# Bad turbo!!!



## chevyboy695 (Jun 17, 2011)




----------



## Jim Frye (Mar 16, 2011)

What year, model, and what is the mileage on your Cruze?


----------



## NYCruze2012 (Jan 16, 2012)

I just went through something similar however my results ended up being completely different. At 3000 rpm I was getting terrible hesitations and my check engine light would flash and Stabilitrak lit right up. My dealership according to the codes my computer replaced my complete turbo wastegate and all the gaskets. About two days later the symptoms returned. They discovered that I had a coil pack that was shorting out. They replaced the coil strip and replace the spark plugs and everything has been fine since. This was at right around 55 thousand miles. Here is a picture of my dashboard when the lights were flashing.


Sent from AutoGuide.com App


----------



## The Butcher (Apr 6, 2011)

Had the same thing happen to me a few months back around 28k miles. Kept getting the P0299 (Turbo underboost) and the dealer replaced the entire turbo assembly. Had it done on a Saturday when they were slow and actually got to watch the tech replace it and he showed me the problem. As you mentioned, the actuator pin on the wastegate wears out preventing it from holding boost. GM to date has not developed a repair for the pin wear so the only solution is to completely replace the turbo assembly at a cost of around $2500 depending on what dealership you're working with (thank god for warranty's). Unfortunately I think gm is going to see an increase in these repairs as mileage increases on the turbo cruzes but at least they are working with customers to resolve the issues.

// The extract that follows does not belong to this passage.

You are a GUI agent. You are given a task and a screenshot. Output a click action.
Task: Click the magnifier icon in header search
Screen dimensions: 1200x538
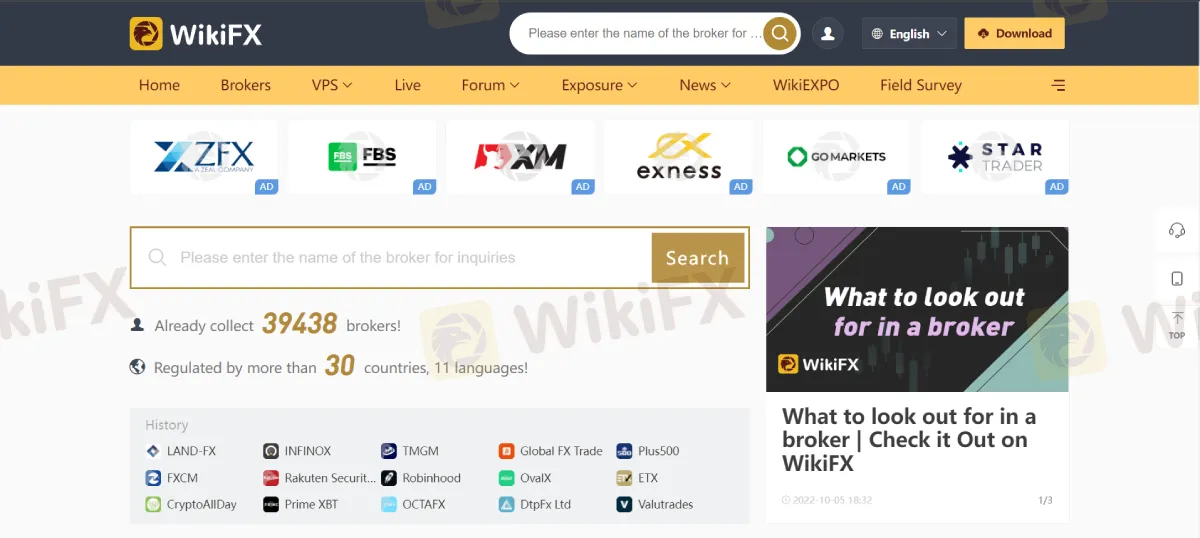pyautogui.click(x=780, y=33)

Sent from AutoGuide.com App


----------



## chevyboy695 (Jun 17, 2011)

2011 2lt just hit 23000... didnt notice to much of a difference in performance unless i was passing on eway or driving in city is where i noticed most


----------



## chevyboy695 (Jun 17, 2011)

I got the car back yesterday. Its feels like new. Good job to the dealership, only drag was the wait for parts, but thats not the dealerships fault.


----------



## Blue Angel (Feb 18, 2011)

I wonder if a high heat lubricant would reduce or eliminate this?

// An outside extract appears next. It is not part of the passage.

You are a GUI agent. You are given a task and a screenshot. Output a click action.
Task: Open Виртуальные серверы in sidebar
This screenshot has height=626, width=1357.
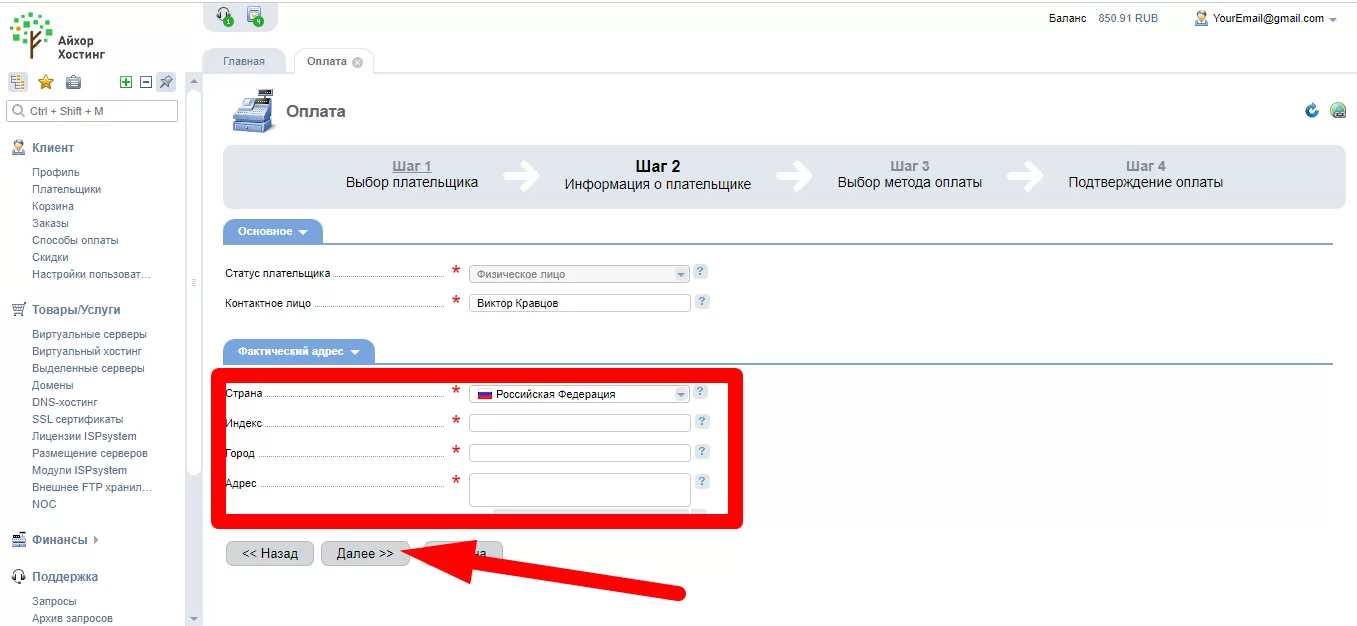tap(89, 334)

Sent from AutoGuide.com Free App


----------



## jblackburn (Apr 14, 2012)

Blue Angel said:


> I wonder if a high heat lubricant would reduce or eliminate this?
> 
> 
> Sent from AutoGuide.com Free App


I wonder if eliminating the constant boost dump caused by the knock sensors will help reduce this


----------



## Blue Angel (Feb 18, 2011)

jblackburn said:


> I wonder if eliminating the constant boost dump caused by the knock sensors will help reduce this


Ignition retard also increases Exhaust Gas Temperature... double whammy. A hotter wastegate that cycles more often.


----------



## kfr291 (Aug 11, 2012)

are worn pins becoming a known issue with the car. mines a '12 with 16500 miles, should i expect my waste gate pin to wear out?


----------



## Blue Angel (Feb 18, 2011)

kfr291 said:


> are worn pins becoming a known issue with the car. mines a '12 with 16500 miles, should i expect my waste gate pin to wear out?

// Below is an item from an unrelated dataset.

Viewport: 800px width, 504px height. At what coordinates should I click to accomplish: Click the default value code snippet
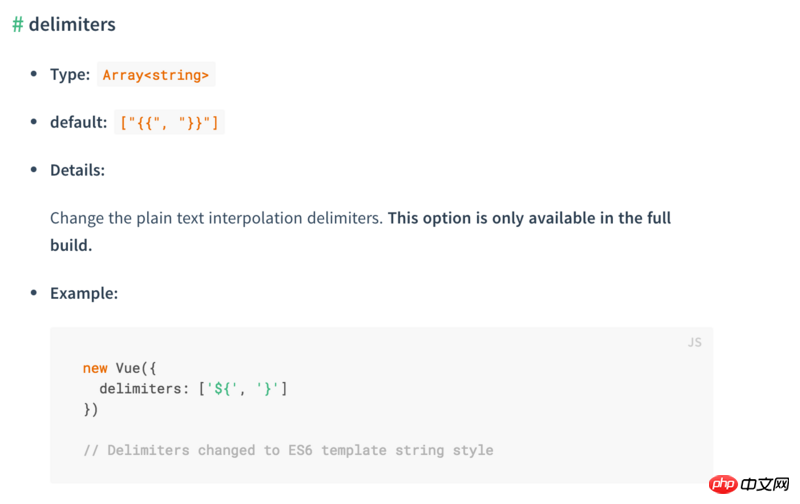coord(169,122)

I think it's too early to know if this is going to become a "common" issue or not, but I will be having a look at mine and keeping an eye on it for sure. Mine's also a '12 with about the same mileage as yours. I'm hoping this is a reasonably isolated incident related to supplier quality and not a widespread issue based on component design...


----------



## Jim Frye (Mar 16, 2011)

kfr291 said:


> are worn pins becoming a known issue with the car. mines a '12 with 16500 miles, should i expect my waste gate pin to wear out?


The car has a 5 yr./100,000 mile warranty on the power train, so no, they shouldn't be wearing out in less than 25 K miles. However, there could be some bad pins and they are just now showing up. I'd say the prudent thing to do is watch and see if the problem arises on your car before you get to the limit of the warranty period. If you don't have an extended warranty, be prepared to shell $,$$$.$$ for a replacement turbo later on if they do go bad.


----------



## AutumnCruzeRS (Sep 10, 2012)

Are these miles from city driving or highway driving. I'm assuming city due to more cycling of the wastegate. I'm at 34k tuned and got the 299 code twice. I've gone back to stock tune now with stock bpv (was using a forge bpv) and haven't got this code yet. Maybe my forge bpv was leaking. Also if u wiggle wastegate rod can u feel play cause mine seems tight.


----------



## tburns (Oct 5, 2013)

*bad turbo*

I have a 2012 chevy cruze with 90,000 miles on it. At 70,000 miles it needed a sensor for the exhaust and I had to start adding coolant monthly. The coolant isn't leaking in the drive but it disappears somewhere. At 90,000 miles I have a turbocharge under boost message. Called the dealer to see what the deal is and do you have to fix it. yes you do of course. Possibly might be covered under power train which ends at 100,000. This is the first major problem I have had, but will I have it again?


----------



## levi (Dec 25, 2013)

At 63,000 miles right now my wastegate actuator pin is shot. No boost as the wastegates stuck open. The wife is pissed . down time sucks. That's the life of a turbo car I reckon.


----------



## Blue Angel (Feb 18, 2011)

levi said:


> At 63,000 miles right now my wastegate actuator pin is shot. No boost as the wastegates stuck open. The wife is pissed . down time sucks. That's the life of a turbo car I reckon.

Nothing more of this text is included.